Hi @olibclarke!
Class similarity in 3D Classification works in much the same way as it does in ab initio reconstruction.
Briefly, class similarity is a way of accounting for the fact that early on in a classification of any kind, our models are not very good. So if differences between two true classes are small compared to the overall object, the two classes run the risk of being combined during the early, low-quality iterations.
Class similarity is a fudge factor that forces particles to spread the probability mass among the classes.
- A class similarity of
1.0
forces all particles into all classes equally, regardless of the probability for each class calculated during the expectation step. - A class similarity of
0.0
uses the probabilities calculated during the expectation step (and hard classification) directly — in other words, it does not force particles into classes to which they don’t seem to belong.
This is what explains the ESS spread you’re observing with similarity of 0.0
but force hard classification off: 0.0
just means “Use the calculated class probabilities”.
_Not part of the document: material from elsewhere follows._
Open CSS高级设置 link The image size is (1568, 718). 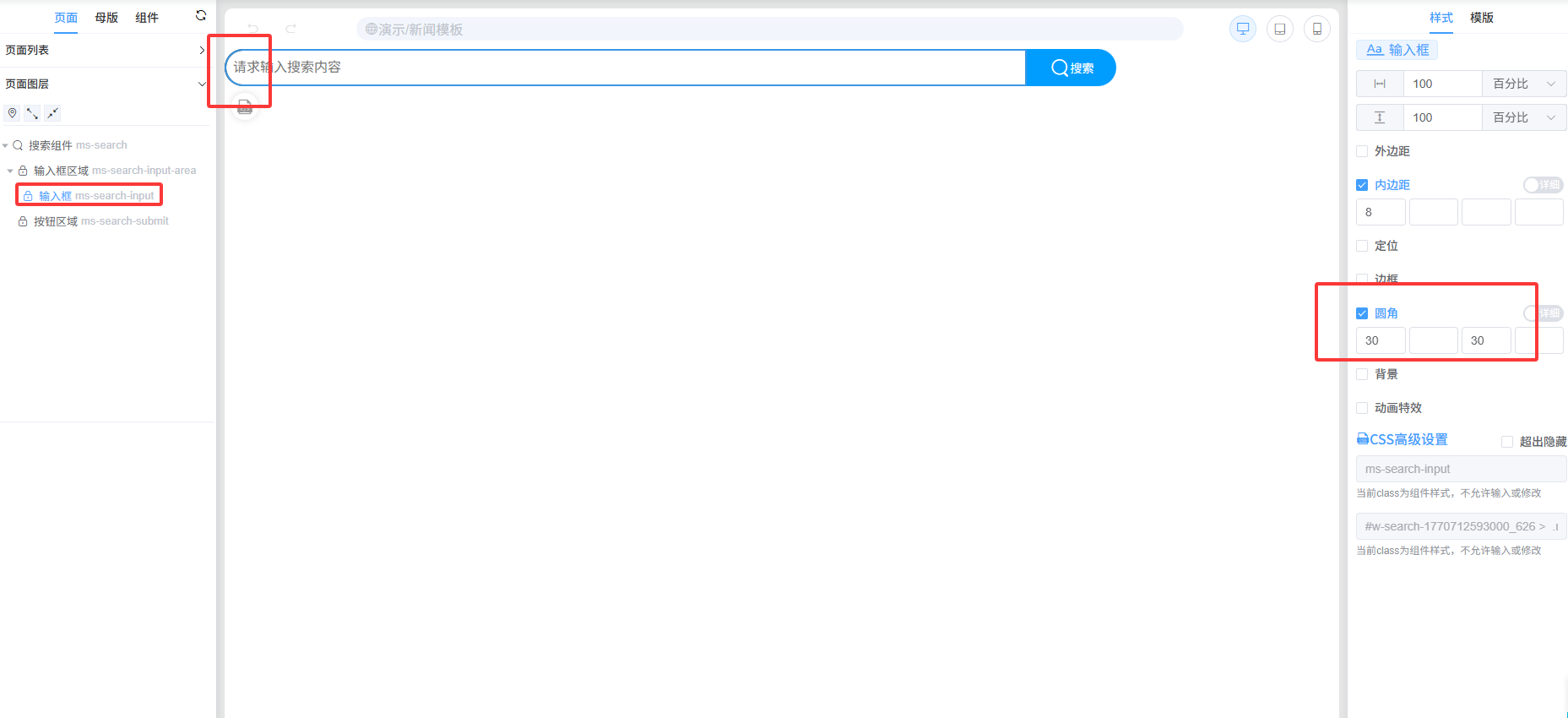[1403, 439]
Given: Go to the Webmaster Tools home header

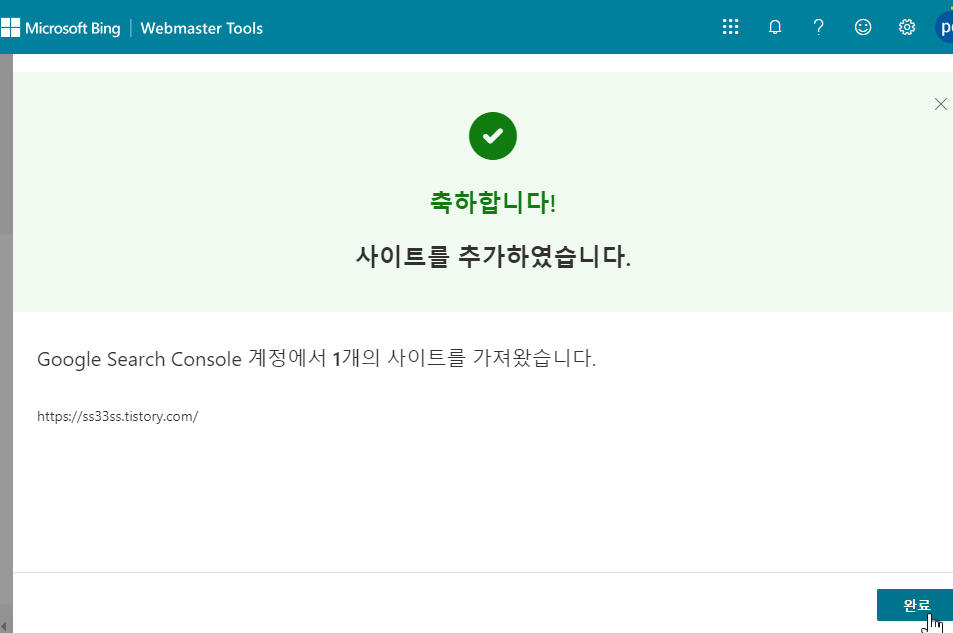Looking at the screenshot, I should click(x=201, y=28).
As for your feature request, perhaps you could talk me through where you see it being useful? To my mind, having hard class off during similarity annealing and turning it on once similarity is annealed is more-or-less similar to (but certainly not exactly the same as!) having a lower starting class similarity (essentially, more weight to “proper” classes during annealing ~ less forced weight to “improper” classes) but I could certainly be missing something!